When the suicides happened in the most elite high school, Henry M. Gunn High School, an affluent community, also in the heart of Silicon Valley, the home of the most brilliant and successful inventors, invention and companies, it raises a red flag and Centers for Disease Control and Prevention (CDC) is conducting an investigation and trying to find out the root cause of the invisible, mysterious and contagious disease, suicide cluster. I was informed more than 10 years ago in Oregon that parents in Palo Alto have organized patrol teams around the Caltrain tracks but obviously the suicide symptom is not alleviated after a decade later.

Any news related to death is always shocking and grief stricken. Homicide is the violent action of an individual to take someone else’s life. Victims and victims’ loved ones may vent their shock and anger toward criminals, suspects or someone else. Suicide is the violent action of an individual who chooses death as an exit, an outlet or a statement.
It is always an unsolved mystery that plagued family members and loved ones about the sources of anger and pain which motivates the individual to end his/her own life. Parents who lost their child through suicide have the most difficult time in recovery. By witnessing a precious infant that parents gave birth, nurtured, protected and educated without reservation chose to stop all the hopes and dreams pre-maturely is simply heart-broken.
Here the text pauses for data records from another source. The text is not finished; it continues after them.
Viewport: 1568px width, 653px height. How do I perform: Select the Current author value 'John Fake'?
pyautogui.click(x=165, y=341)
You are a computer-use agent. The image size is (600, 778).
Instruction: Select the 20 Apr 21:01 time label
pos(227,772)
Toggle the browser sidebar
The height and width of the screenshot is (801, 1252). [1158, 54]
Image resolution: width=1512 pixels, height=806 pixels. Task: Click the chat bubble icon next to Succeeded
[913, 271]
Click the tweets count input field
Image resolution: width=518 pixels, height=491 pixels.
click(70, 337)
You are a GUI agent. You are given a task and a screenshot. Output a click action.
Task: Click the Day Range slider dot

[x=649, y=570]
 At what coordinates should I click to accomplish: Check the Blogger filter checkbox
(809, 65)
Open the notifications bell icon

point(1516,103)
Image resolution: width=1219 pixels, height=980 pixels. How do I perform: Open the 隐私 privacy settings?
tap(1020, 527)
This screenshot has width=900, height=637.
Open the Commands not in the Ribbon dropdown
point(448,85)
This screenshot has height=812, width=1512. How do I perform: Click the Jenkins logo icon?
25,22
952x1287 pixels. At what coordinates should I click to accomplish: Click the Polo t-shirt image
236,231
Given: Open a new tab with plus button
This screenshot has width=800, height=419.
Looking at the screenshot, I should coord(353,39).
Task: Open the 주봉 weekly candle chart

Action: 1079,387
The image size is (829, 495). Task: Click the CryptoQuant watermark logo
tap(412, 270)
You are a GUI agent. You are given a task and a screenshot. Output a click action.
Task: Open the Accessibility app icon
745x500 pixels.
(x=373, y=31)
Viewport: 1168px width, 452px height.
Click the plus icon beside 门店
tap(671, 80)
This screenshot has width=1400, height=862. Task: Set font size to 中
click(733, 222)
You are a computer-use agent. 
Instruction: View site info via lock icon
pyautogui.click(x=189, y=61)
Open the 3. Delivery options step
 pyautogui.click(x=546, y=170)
Basic Statistics about Gunn High School

  • Demographics: Asian 43.8%, White 38.7%, Hispanic 8.8%, Bi-Racial 6.2%, Others < 2.5%.
  • 54% of students scored a grade of 5 on AP tests.
  • The top 2 universities Gunn High School students go to: Stanford University, University of California, Berkeley.
  • Most of the deceased students were Asian American male during 2014-2015. Most of the deceased students were Caucasian male and female during 2009-2010.

Puzzling Questions

  • When does the teens’ youthful life turn into such unbearable misery?
  • Why do the teens with such rich learning environment see no future?
  • How come there is no light/no solution at the dark tunnel in such an illuminating Silicon Valley full of inventors and inventions to solve other people’s problems?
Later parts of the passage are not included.